Lord Howe yesterday distanced himself from suggestions in Cabinet Office papers that in 1981 he advised the Prime Minister, Margaret Thatcher, to abandon Liverpool to "managed decline".

The former Chancellor said the documents – released under the 30-year rule – did not reflect accurately his conversations about the potential regeneration of Liverpool soon after the destructive riots in the Toxteth area of the city. In one letter from 1981, he wrote: "I cannot help feeling that the option of managed decline is one which we should not forget altogether."

But speaking on Radio 4 yesterday, the peer said: "I don't recall how that argument got into the discussion at all. It certainly doesn't sound very considerate. But certainly I think the Chancellor is so often arguing against spending money as being the only answer.

"As I say, Michael Heseltine and I together introduced enterprise zones in Merseyside, as well as in many other places, which was a better way, if you like, of making help available as quickly as possible.

"Certainly, as a former Merseyside MP, I am surprised to find myself ever having argued quite as I am quoted to have done on Liverpool."

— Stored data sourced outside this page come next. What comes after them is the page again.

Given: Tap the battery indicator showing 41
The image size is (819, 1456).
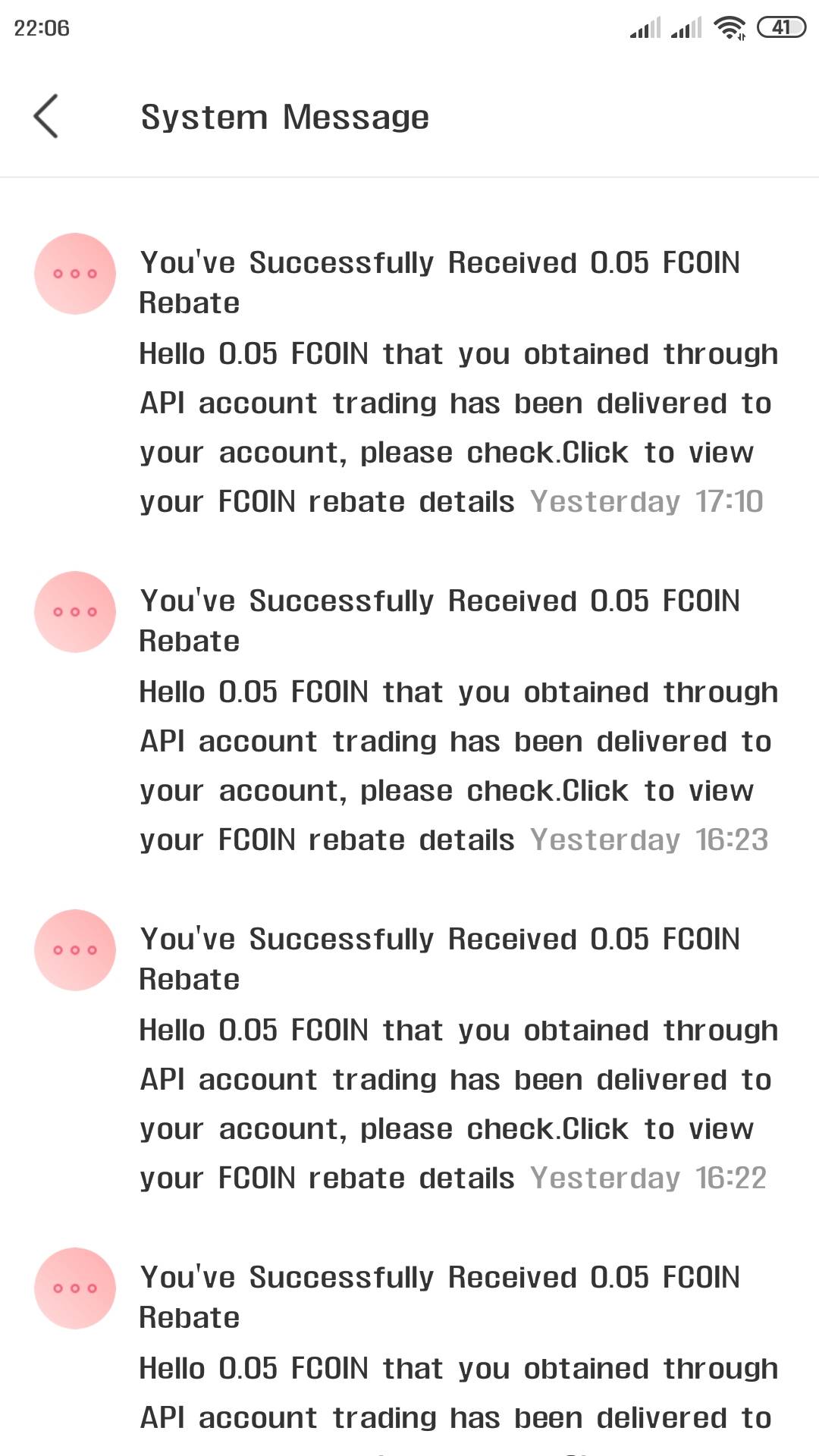Looking at the screenshot, I should [781, 28].
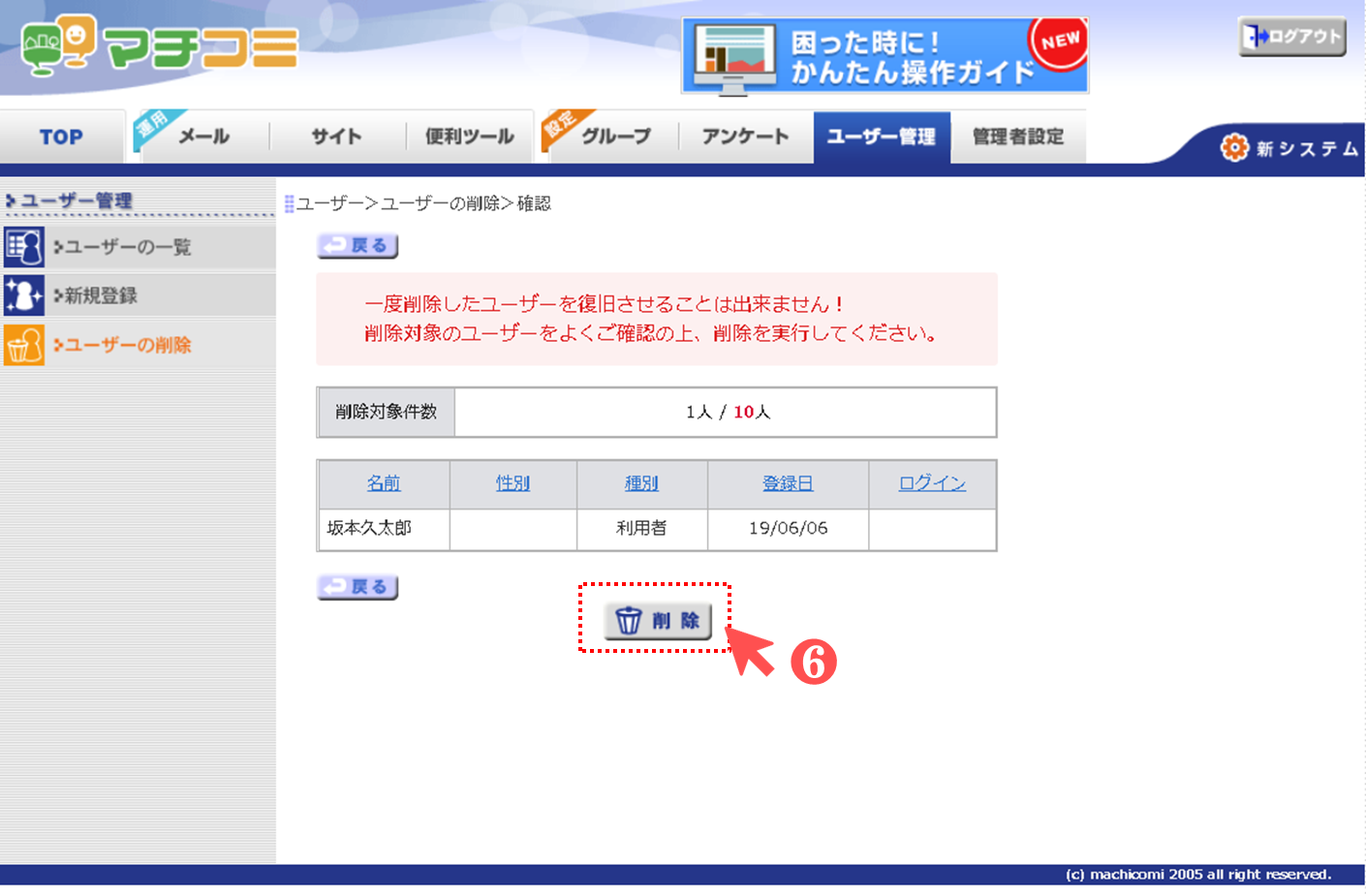
Task: Sort by ログイン column header
Action: 931,482
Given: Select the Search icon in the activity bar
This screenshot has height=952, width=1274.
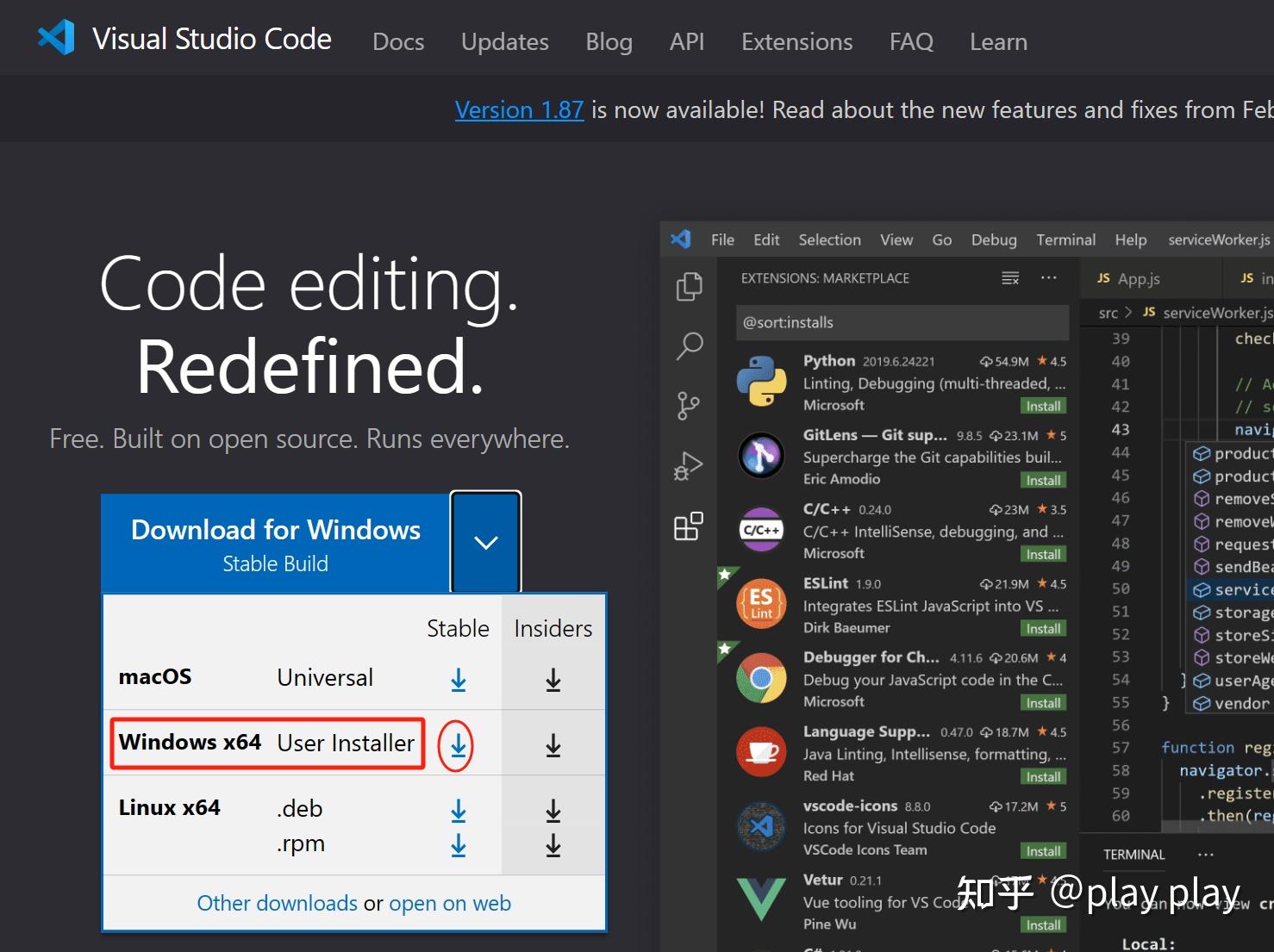Looking at the screenshot, I should [x=688, y=345].
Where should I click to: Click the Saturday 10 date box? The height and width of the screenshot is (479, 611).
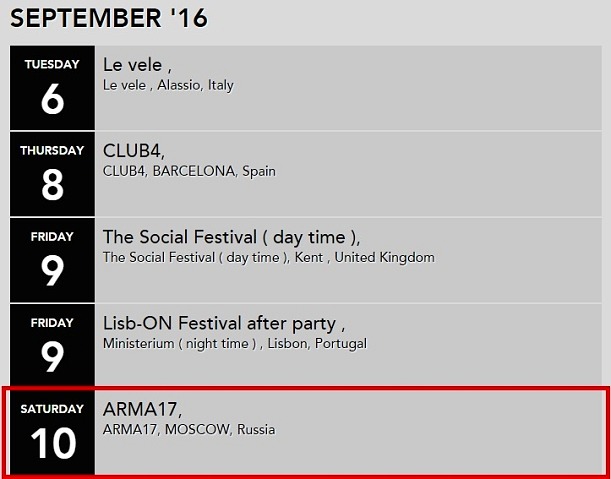(52, 431)
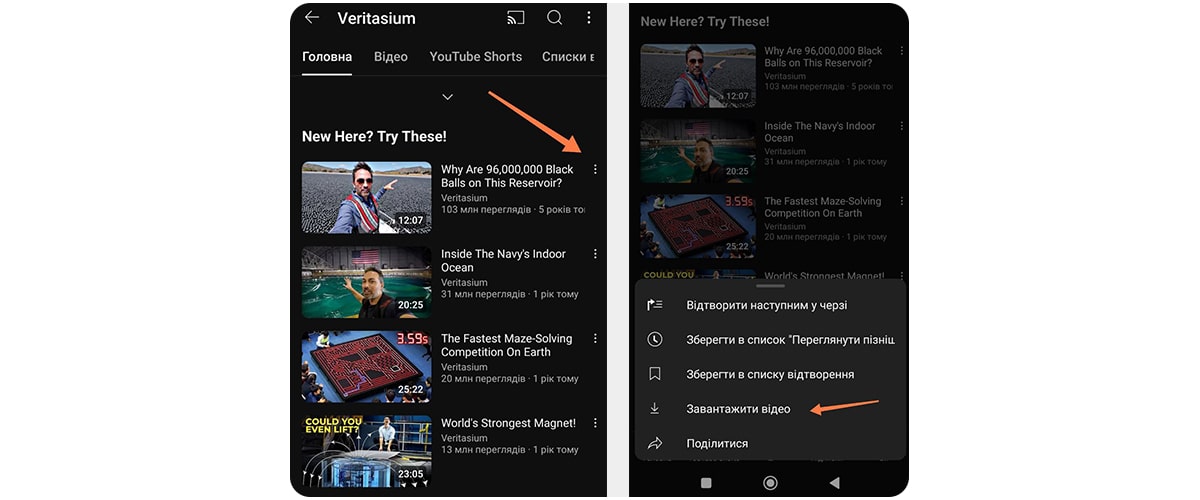Open options menu for Black Balls video

tap(595, 170)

Lord Heseltine – who, after the riots was despatched to Liverpool to establish how to regenerate it – also disputed the notion that the city would have been abandoned. He said: "It never really got any traction for the simplest reason that the cabinet minister responsible for so much of the policy that affected the city was me.

"I simply wouldn't countenance that you could say that one of England's great cities – a world city – was going into managed decline here. That would simply be unthinkable to the approach that I believed to be necessary to a very important part of our history."